In 2017, ODOT updated an inventory of curb ramps, named an Americans with Disabilities Act program manager and project coordinator and committed funds for high priority upgrades to improve transportation system accessibility for people with disabilities. These are just a few of the accomplishments outlined in the annual report of progress, required by a Nov. 2016 agreement with AOCIL, the Association of Oregon Centers for Independent Living. Milestones include:
An updated statewide curb ramp inventory, highlighting locations that need work. The updated inventory now includes segments of highway transferred to other agencies after the agreement was signed.
A $5 million dollar commitment to upgrade curb ramps and associated signals identified by AOCIL as a priority. An additional $18 million is set aside for the 2018-2021 period.
Individual inspections for each curb ramp.

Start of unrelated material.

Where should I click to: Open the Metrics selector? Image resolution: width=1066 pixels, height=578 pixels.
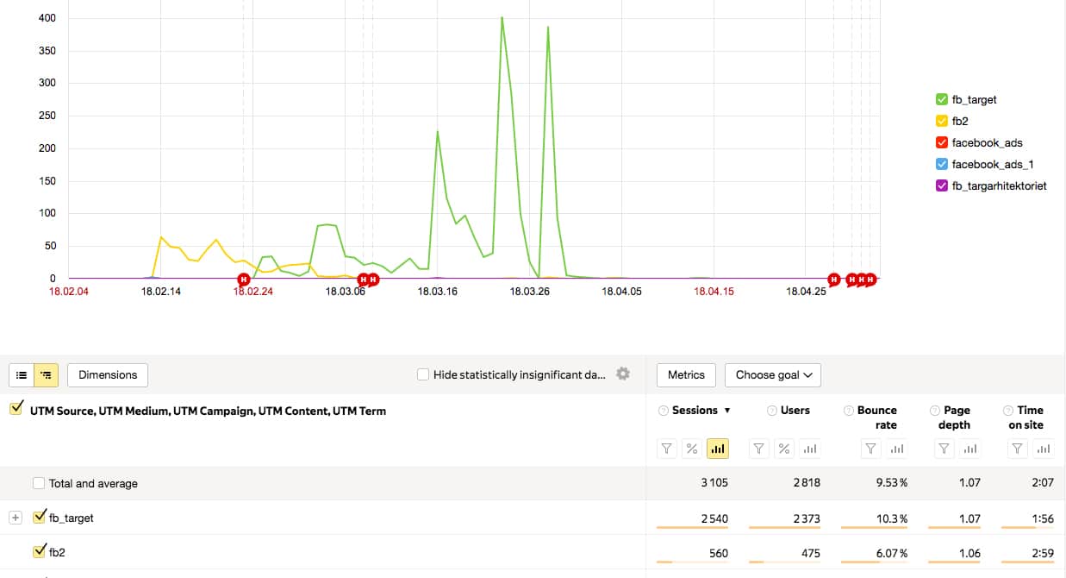click(x=686, y=375)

These capture over 25 data points to ensure compliance.
Hiring Cole & Associates as Accessibility Consultant, a firm chosen jointly by ODOT and AOCIL.
Naming an ADA program manager and coordinator.

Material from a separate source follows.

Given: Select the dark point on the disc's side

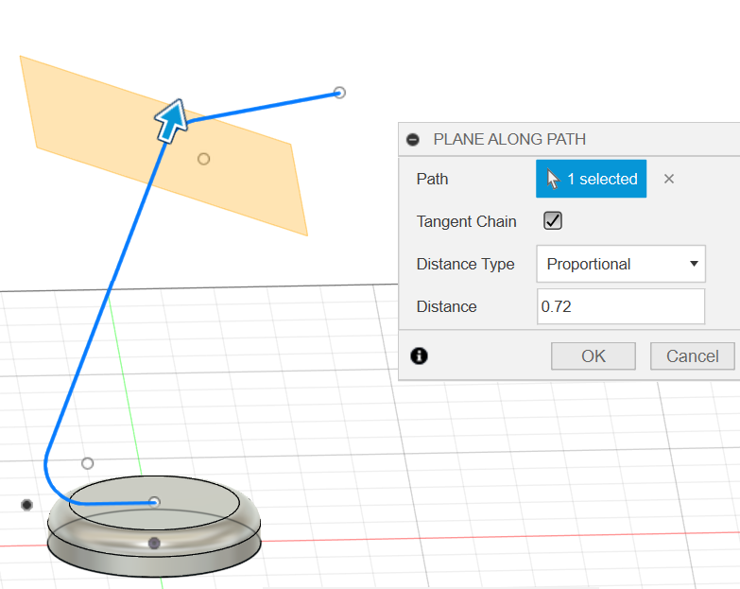Looking at the screenshot, I should pyautogui.click(x=155, y=543).
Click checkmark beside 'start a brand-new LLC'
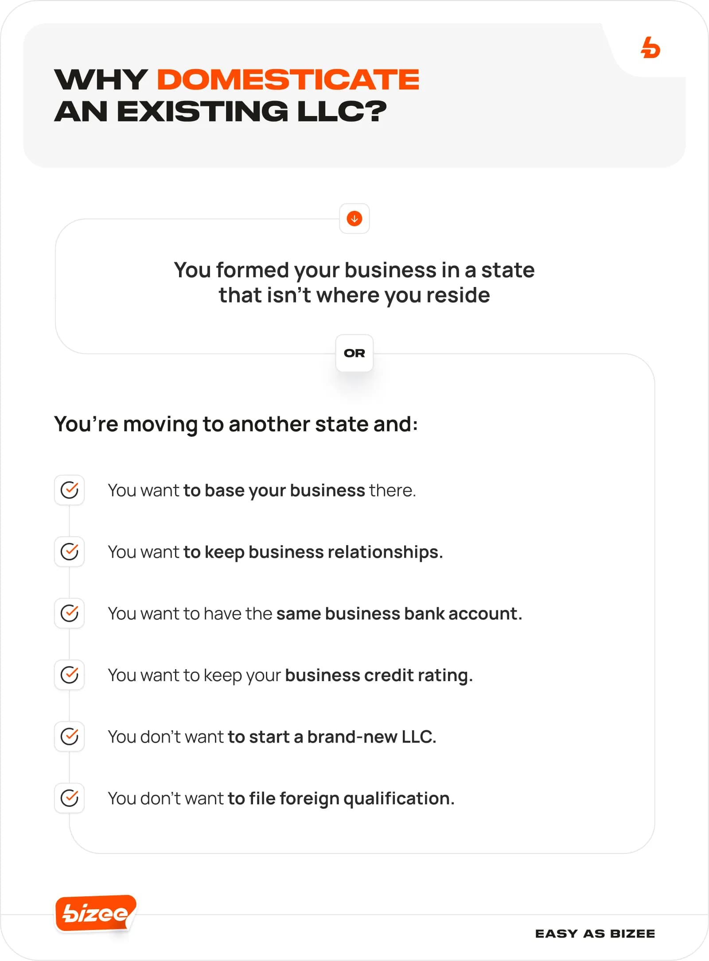Viewport: 709px width, 961px height. pos(70,736)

The Oregon Transportation Commission approved ODOT’s plan to bring the entire highway system up to ADA compliance.
In addition, ODOT created a process to solicit, track and respond to ADA comments, questions, concerns or requests from the public. ODOT also trained over 800 staff, consultants and contractors on curb ramp inspections and how to capture measurements to ensure full ADA compliance.

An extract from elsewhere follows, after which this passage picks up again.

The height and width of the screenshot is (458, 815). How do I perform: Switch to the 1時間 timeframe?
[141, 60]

“Our commitment to providing a safe, reliable transportation system for all is unwavering,” said Matthew Garrett, director of the Oregon Department of Transportation. “This is the beginning of what will be more than a decade of work. I’m confident we can deliver on our promise to remedy all non-compliant curb ramps within the agreement by 2032.”
In 2018, work begins on curb ramps and pedestrian signals listed by AOCIL as priority intersections. ODOT plans to address curb ramps beyond that (see attached).
“One of our commitments in the settlement is providing better access through construction zones,” said Director Garrett. “We’ve updated our processes to provide temporary and accessible pedestrian routes through and around work zones. Part of that process is to inform organizations that serve people with disabilities.”
Work has just begun on curb ramps and pedestrian signals. By the end of 2022, 30 percent of ramps will meet ADA standards from the time of the agreement; 75 percent by the end of 2027; and by the end of 2032, improvements on all non-compliant curb ramp locations in the inventory will be complete.